- Task to complete -
Among the lines below, restate word for word only those from the line with "Недавняя катастрофа (64, 191)" through the line with "Справочная информация (69, 291)", with both end lines kept.

- Saved entries -
------------------------------------

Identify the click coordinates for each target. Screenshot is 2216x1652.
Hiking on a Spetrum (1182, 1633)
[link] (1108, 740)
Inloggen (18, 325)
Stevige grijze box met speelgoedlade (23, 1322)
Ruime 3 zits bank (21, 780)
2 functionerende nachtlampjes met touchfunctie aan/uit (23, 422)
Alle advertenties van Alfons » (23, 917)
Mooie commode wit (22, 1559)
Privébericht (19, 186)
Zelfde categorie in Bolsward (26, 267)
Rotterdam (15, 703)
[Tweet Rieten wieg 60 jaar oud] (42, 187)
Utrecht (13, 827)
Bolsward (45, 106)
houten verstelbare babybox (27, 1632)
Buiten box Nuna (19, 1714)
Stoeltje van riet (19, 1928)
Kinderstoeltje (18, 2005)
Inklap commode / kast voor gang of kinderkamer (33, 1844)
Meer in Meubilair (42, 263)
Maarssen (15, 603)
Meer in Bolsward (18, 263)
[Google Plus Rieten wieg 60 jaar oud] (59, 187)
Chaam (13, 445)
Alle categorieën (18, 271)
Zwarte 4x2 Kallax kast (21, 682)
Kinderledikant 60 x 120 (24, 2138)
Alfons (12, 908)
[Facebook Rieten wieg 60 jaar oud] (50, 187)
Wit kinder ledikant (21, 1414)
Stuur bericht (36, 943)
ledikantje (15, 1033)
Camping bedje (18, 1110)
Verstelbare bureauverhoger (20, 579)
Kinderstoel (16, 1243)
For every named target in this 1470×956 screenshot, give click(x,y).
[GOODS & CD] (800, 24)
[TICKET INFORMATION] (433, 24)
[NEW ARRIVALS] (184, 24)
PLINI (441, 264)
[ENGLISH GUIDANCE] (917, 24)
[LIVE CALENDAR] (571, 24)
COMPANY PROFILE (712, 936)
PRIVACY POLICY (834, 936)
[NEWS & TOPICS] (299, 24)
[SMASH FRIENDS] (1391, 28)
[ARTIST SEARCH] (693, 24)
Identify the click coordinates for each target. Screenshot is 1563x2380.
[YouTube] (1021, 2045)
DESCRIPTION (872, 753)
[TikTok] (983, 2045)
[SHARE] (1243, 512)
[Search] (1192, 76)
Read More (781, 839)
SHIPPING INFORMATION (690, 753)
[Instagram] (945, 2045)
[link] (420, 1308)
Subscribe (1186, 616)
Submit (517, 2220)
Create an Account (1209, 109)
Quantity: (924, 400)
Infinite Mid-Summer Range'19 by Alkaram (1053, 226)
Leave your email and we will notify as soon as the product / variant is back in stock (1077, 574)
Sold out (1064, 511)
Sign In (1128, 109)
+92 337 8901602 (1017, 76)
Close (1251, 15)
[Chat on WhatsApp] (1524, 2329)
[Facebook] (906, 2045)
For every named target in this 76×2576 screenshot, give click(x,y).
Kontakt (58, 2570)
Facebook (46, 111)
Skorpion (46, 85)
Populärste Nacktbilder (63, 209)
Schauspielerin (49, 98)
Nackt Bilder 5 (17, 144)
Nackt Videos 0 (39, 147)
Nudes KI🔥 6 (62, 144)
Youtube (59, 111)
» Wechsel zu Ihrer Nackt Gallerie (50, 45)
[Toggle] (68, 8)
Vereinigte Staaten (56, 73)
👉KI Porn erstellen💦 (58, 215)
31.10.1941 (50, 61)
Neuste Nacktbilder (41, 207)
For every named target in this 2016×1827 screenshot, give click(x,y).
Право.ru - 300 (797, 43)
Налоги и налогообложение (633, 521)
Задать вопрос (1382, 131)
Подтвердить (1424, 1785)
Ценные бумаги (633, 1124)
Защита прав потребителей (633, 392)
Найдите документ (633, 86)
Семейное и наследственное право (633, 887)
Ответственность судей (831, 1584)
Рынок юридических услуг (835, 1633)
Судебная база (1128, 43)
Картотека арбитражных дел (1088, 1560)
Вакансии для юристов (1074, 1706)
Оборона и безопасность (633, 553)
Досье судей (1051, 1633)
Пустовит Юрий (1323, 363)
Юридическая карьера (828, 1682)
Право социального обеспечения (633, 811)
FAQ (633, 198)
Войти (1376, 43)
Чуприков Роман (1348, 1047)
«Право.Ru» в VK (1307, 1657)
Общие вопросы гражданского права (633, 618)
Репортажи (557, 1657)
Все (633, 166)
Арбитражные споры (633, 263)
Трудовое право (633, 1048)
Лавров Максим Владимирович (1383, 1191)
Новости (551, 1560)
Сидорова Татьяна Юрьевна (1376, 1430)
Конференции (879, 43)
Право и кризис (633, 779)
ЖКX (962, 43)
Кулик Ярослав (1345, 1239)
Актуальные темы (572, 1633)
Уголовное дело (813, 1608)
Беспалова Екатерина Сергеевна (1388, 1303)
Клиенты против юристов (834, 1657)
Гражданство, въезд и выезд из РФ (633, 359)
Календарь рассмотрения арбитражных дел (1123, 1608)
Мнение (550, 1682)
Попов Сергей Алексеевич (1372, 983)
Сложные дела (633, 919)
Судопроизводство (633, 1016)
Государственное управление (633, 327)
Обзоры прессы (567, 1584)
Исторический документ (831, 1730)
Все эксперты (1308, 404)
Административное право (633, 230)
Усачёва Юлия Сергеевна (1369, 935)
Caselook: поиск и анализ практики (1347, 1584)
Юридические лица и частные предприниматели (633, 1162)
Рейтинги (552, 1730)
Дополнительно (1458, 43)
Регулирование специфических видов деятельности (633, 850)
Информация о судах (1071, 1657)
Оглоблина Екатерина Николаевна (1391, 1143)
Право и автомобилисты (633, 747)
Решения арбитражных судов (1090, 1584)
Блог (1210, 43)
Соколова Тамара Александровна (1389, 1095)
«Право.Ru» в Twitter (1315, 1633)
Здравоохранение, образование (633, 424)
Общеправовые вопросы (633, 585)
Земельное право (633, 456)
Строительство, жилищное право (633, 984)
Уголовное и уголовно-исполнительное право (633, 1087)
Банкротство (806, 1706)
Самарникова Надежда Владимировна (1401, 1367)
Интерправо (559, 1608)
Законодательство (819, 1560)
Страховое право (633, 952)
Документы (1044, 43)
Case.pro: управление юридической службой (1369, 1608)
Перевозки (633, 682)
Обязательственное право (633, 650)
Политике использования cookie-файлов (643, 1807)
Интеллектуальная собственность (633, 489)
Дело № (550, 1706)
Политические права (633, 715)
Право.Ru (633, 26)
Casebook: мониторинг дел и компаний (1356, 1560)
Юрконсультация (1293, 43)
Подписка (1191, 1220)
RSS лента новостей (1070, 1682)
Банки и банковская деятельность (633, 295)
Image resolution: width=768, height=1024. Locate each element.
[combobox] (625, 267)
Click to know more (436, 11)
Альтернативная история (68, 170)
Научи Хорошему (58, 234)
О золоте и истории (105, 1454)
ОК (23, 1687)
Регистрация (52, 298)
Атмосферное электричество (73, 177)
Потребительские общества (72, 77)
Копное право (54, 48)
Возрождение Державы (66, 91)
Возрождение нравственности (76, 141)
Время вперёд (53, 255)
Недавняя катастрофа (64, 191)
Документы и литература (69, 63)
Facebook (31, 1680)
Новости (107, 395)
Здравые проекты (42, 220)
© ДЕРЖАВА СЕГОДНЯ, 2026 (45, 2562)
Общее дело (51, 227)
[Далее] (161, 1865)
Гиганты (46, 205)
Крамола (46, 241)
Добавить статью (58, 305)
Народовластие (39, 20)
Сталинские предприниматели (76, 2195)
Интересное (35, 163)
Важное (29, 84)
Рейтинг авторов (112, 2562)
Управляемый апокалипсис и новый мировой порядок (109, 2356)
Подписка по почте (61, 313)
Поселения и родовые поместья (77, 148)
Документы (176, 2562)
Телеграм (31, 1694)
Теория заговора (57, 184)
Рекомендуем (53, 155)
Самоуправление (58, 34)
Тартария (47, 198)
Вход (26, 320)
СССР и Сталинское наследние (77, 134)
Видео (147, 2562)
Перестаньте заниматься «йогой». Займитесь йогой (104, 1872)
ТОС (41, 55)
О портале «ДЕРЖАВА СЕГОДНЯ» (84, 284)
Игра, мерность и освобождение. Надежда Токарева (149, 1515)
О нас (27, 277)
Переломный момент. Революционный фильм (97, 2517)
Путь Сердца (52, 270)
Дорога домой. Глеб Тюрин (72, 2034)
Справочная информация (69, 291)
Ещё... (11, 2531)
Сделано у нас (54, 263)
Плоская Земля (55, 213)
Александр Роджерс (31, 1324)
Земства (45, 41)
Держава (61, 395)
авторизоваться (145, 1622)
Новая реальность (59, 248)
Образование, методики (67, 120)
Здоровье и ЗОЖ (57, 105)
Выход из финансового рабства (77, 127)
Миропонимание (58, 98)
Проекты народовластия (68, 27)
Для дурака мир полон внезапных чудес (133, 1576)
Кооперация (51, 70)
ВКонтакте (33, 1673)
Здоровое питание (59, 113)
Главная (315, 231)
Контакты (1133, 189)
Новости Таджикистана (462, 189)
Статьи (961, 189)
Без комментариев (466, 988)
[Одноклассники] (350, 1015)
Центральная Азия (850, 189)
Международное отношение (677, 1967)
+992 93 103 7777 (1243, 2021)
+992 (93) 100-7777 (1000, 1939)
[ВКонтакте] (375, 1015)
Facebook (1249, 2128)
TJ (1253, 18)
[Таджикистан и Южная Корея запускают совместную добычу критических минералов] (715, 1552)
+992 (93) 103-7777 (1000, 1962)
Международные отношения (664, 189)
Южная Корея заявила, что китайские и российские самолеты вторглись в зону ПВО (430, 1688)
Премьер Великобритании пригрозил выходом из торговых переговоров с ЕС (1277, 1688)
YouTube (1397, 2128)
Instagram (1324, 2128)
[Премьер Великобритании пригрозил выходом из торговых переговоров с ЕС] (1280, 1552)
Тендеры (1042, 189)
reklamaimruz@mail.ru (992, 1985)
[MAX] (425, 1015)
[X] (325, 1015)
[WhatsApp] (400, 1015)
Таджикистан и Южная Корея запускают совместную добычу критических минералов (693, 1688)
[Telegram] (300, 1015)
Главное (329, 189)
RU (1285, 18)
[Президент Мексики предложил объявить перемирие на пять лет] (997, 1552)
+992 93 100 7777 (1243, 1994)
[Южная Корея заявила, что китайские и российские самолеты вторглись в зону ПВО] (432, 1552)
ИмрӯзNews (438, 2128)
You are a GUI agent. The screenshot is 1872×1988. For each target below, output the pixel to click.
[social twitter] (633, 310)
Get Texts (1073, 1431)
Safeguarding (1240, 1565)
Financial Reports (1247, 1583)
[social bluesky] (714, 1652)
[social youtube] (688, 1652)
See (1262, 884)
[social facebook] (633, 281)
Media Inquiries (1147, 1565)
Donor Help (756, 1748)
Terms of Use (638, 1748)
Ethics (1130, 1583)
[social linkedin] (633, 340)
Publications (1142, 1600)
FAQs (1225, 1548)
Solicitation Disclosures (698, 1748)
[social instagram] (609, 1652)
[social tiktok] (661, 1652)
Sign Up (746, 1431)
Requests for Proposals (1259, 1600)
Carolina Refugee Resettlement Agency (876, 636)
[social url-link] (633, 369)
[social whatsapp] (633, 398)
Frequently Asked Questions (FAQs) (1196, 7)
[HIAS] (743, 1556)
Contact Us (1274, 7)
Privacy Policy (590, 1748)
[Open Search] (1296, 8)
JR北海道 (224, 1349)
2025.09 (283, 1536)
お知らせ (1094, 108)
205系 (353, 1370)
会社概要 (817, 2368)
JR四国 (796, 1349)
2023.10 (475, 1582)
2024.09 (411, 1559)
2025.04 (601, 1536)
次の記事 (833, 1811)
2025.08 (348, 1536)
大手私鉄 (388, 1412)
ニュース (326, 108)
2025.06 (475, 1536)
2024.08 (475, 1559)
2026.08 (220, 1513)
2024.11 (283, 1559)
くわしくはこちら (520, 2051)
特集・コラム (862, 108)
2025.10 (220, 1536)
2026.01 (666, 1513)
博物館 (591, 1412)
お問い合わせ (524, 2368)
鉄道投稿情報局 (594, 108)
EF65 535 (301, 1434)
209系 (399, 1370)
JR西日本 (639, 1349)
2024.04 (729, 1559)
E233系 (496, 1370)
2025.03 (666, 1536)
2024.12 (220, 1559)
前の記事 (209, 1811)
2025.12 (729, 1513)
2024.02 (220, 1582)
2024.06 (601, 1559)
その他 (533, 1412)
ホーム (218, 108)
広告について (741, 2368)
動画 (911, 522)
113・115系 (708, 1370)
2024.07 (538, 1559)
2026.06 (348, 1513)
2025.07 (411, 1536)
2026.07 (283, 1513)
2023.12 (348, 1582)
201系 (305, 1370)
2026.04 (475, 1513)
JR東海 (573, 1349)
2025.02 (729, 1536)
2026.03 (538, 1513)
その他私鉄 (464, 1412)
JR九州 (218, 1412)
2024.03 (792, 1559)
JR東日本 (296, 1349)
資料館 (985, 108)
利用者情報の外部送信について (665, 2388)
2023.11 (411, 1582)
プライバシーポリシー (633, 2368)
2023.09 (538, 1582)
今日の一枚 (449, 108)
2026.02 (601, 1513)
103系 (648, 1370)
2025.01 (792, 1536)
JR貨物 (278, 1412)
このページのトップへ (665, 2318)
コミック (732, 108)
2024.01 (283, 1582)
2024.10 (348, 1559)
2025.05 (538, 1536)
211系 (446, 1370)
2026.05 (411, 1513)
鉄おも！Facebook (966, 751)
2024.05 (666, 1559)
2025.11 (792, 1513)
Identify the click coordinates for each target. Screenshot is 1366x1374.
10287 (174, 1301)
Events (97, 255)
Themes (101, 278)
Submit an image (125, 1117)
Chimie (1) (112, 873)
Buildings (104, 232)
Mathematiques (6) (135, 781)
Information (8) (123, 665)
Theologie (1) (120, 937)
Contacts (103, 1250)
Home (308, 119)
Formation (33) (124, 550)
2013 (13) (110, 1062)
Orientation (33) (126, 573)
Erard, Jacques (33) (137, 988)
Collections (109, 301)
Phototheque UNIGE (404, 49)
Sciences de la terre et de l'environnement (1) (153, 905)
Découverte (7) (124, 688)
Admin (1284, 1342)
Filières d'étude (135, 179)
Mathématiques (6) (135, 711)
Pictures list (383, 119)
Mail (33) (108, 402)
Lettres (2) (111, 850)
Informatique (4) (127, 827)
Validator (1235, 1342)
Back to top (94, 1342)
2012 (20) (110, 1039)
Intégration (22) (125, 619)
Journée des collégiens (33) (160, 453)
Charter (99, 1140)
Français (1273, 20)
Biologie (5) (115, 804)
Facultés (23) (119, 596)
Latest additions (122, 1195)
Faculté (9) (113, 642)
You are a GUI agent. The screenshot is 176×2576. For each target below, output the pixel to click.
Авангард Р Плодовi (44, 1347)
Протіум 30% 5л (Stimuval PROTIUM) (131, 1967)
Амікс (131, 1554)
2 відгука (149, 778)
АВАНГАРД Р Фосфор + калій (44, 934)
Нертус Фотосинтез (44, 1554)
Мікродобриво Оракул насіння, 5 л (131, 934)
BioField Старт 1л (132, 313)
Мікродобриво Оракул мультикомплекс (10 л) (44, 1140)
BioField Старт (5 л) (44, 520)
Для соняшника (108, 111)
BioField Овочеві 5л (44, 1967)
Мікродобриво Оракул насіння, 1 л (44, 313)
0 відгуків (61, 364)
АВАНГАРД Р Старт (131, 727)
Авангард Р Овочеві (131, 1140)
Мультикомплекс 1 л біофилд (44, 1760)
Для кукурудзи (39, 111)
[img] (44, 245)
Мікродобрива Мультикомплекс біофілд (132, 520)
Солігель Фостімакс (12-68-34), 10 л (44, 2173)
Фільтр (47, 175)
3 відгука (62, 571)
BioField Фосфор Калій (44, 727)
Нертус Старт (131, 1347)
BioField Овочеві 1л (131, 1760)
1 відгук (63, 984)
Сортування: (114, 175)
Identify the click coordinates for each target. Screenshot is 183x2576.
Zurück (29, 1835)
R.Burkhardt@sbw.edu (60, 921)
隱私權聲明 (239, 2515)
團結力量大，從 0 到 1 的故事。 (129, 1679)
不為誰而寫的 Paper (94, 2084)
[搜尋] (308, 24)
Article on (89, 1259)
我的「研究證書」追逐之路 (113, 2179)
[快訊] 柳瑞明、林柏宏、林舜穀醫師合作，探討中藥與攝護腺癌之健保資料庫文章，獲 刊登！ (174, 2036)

------------------------------------

- Answer area -
Недавняя катастрофа (64, 191)
Документы и литература (69, 63)
Facebook (31, 1680)
Новости (107, 395)
Здравые проекты (42, 220)
© ДЕРЖАВА СЕГОДНЯ, 2026 (45, 2562)
Общее дело (51, 227)
[Далее] (161, 1865)
Гиганты (46, 205)
Крамола (46, 241)
Добавить статью (58, 305)
Народовластие (39, 20)
Сталинские предприниматели (76, 2195)
Интересное (35, 163)
Важное (29, 84)
Рейтинг авторов (112, 2562)
Управляемый апокалипсис и новый мировой порядок (109, 2356)
Подписка по почте (61, 313)
Поселения и родовые поместья (77, 148)
Документы (176, 2562)
Телеграм (31, 1694)
Теория заговора (57, 184)
Рекомендуем (53, 155)
Самоуправление (58, 34)
Тартария (47, 198)
Вход (26, 320)
СССР и Сталинское наследние (77, 134)
Видео (147, 2562)
Перестаньте заниматься «йогой». Займитесь йогой (104, 1872)
ТОС (41, 55)
О портале «ДЕРЖАВА СЕГОДНЯ» (84, 284)
Игра, мерность и освобождение. Надежда Токарева (149, 1515)
О нас (27, 277)
Переломный момент. Революционный фильм (97, 2517)
Путь Сердца (52, 270)
Дорога домой. Глеб Тюрин (72, 2034)
Справочная информация (69, 291)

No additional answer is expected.